On the afternoon of May 16, 1940, there was a dogfight between an English aviator and a German fighter. The British fighter-bomber, a Hawker Hurricane, crashed just behind the castle Du Parc Locmaria, on the border of Ressegem and Herzele. The English pilot was rescued from the burning plane but he was dead. The forester thought that he had been shot above Ressegem and he was buried in Ressegem.
According to oral tradition, the pilot was called "Ashworth".

There is a lot of uncertainty about this incident.
For a long time people remained in the dark about the flight itself and who was at the controls.
There are no references in the register of deaths (Ressegem) in the municipal archives.
The parish registers of Ressegem also contain no mention of a burial or a reference to this grave.
The only reference that it is a British grave can be found in the municipal account where from 1949 a receipt was recorded for the maintenance of this grave, presumably money from the Commonwealth Graveyard Commission.
The payment stops in 1953 where one notes in the margin: grave removed. The remains were reburied anonymously at the Heverlee War Cemetery.
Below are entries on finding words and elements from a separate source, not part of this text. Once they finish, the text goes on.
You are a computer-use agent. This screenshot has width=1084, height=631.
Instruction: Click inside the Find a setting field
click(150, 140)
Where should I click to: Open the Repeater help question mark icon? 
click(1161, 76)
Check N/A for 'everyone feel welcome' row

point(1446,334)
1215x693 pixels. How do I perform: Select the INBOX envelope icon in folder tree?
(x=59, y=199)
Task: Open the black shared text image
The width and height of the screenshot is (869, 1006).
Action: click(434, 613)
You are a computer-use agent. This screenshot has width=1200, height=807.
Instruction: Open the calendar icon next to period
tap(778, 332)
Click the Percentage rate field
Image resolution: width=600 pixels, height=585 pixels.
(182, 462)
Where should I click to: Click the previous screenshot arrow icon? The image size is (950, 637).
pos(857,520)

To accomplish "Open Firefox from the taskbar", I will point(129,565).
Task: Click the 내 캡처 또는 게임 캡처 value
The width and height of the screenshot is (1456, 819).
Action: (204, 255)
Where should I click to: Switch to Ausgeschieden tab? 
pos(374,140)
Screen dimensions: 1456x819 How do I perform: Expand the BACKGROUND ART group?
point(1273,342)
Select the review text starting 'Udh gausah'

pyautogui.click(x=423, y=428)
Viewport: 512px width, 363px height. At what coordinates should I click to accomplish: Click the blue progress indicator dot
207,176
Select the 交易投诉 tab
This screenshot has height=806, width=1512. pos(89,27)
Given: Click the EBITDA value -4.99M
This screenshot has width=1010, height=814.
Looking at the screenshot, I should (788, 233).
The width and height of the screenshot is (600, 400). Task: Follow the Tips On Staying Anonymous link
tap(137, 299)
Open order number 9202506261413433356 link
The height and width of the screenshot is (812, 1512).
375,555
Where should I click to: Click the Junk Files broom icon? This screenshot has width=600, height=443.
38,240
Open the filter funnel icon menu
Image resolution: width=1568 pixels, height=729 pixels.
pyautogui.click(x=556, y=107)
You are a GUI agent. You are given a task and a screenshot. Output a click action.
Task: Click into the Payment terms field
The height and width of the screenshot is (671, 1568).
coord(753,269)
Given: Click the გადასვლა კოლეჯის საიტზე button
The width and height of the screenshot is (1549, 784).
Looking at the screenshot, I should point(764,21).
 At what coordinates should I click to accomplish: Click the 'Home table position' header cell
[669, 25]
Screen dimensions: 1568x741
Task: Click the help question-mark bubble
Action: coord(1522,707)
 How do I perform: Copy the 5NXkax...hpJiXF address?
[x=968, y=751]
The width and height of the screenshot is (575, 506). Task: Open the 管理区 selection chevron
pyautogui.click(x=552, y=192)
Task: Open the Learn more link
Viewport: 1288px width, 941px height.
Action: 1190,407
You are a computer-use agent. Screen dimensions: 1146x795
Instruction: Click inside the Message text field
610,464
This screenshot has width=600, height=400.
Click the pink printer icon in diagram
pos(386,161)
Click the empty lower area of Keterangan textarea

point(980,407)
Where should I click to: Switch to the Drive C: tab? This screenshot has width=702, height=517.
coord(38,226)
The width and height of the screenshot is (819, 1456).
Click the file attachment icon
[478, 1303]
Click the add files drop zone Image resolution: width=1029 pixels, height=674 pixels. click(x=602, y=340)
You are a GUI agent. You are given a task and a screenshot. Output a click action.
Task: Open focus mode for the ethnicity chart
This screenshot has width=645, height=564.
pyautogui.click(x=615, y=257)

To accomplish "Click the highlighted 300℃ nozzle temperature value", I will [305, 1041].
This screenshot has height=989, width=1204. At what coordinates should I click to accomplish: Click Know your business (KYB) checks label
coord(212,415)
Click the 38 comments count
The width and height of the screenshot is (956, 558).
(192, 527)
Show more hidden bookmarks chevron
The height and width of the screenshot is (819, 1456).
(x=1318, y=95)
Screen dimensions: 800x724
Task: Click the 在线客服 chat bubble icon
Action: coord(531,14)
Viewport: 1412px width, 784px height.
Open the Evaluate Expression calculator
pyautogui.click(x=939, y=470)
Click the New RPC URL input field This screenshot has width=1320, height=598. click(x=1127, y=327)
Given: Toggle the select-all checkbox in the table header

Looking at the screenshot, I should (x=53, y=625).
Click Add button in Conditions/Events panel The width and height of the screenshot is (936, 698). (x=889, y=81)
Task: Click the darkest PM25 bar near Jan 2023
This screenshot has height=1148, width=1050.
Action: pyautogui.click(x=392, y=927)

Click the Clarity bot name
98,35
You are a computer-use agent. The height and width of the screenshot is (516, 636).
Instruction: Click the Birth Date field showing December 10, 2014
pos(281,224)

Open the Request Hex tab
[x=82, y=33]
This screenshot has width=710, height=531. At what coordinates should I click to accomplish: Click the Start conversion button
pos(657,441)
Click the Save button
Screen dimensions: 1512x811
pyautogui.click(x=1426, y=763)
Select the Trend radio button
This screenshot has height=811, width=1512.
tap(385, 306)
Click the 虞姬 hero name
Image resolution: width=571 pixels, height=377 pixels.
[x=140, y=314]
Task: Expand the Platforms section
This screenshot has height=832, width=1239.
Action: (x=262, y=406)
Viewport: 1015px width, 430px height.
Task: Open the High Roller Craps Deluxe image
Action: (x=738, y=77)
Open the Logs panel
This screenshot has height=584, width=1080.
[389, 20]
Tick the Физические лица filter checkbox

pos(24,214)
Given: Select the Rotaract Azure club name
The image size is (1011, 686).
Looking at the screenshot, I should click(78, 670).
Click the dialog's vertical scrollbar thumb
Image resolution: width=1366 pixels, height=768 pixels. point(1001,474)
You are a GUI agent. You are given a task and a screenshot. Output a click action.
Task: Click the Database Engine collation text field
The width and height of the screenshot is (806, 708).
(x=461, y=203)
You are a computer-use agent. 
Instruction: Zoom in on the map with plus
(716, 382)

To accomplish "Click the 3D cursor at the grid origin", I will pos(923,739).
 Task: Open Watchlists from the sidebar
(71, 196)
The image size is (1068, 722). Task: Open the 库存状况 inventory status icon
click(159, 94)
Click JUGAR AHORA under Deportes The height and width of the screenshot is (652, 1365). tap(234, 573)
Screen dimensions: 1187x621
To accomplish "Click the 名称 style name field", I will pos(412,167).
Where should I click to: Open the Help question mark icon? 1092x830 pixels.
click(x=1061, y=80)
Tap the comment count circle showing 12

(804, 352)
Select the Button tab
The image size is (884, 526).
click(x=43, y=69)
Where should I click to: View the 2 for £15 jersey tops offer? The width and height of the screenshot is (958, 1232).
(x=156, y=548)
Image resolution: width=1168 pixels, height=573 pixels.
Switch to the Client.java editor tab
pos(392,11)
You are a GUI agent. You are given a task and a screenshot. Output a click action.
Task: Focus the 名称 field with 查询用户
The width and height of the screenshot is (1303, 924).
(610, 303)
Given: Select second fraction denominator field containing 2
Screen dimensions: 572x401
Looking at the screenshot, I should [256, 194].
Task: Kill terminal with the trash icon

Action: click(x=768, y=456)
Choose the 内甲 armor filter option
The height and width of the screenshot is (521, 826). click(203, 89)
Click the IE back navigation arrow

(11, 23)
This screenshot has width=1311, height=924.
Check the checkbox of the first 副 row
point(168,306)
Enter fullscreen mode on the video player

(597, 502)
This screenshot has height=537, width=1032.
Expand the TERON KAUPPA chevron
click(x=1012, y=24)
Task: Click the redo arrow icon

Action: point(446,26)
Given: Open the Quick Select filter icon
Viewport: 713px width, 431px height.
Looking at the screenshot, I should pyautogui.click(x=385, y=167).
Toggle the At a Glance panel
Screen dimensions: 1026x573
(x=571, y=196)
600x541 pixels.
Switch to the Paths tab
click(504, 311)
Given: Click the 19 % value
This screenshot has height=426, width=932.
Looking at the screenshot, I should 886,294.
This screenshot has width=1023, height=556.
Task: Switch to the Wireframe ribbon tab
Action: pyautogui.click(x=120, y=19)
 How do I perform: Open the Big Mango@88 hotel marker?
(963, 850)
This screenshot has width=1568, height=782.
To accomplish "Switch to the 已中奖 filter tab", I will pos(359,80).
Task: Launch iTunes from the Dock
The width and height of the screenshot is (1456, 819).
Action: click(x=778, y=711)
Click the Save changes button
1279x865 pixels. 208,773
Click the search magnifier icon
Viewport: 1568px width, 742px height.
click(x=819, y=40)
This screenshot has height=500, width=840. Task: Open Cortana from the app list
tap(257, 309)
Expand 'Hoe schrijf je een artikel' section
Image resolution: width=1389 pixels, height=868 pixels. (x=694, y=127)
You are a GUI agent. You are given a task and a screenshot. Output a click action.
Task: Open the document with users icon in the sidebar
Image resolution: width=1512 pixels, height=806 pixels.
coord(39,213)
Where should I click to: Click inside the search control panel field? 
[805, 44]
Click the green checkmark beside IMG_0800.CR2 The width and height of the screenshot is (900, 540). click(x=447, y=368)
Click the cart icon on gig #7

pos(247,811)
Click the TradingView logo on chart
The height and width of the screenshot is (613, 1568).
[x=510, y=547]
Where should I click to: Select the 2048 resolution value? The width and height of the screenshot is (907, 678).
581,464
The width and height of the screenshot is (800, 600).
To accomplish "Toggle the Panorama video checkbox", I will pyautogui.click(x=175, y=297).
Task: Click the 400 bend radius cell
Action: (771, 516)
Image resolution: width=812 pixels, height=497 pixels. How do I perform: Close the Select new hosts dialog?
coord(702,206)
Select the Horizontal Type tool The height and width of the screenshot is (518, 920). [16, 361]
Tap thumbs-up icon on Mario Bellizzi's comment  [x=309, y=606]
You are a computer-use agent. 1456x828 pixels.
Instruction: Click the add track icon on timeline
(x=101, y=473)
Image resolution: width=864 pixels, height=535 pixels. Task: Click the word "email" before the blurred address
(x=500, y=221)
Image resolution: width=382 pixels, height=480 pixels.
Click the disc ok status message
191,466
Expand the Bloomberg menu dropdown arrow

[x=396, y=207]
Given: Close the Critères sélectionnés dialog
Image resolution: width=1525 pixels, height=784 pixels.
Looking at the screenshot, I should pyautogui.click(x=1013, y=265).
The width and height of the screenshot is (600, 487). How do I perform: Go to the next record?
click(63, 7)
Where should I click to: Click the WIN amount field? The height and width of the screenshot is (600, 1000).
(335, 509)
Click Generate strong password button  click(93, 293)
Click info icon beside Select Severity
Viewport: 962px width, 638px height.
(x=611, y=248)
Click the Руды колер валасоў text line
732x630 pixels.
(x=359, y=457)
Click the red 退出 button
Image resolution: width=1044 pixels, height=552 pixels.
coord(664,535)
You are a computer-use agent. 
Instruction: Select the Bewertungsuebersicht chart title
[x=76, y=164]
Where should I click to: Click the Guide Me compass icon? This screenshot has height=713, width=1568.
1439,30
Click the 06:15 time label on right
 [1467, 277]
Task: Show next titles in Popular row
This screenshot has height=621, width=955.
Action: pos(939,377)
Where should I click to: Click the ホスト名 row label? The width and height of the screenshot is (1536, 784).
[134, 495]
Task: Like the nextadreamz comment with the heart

This crashed plane in Herzele-Ressegem is not mentioned on the website "The Belgians remember them", nor is an RAF pilot named Ashworth who died on that date nowhere to be found. If it is not about this pilot, then the question arises who was shot down on May 16, 1940 in Ressegem.
One possibility is that it is Patrick Gifford.
This Scottish lawyer and pilot gained great fame because as a Spitfire pilot he was the first to shoot down a German bomber on October 16, 1939.
There is a hypothesis that he was taken badly burned in an ambulance on the retreat of the British troops and that he died and was buried somewhere along the way.
There are arguments that argue that it should be Patrick Gifford: namely the date of death, the type of Hawker Hurricane with which he flew, the fact that he was near Ressegem where he had to join the British columns as an RAF pilot. to protect.
But nothing can be found in the archives of this pilot and his possible burial in Ressegem either.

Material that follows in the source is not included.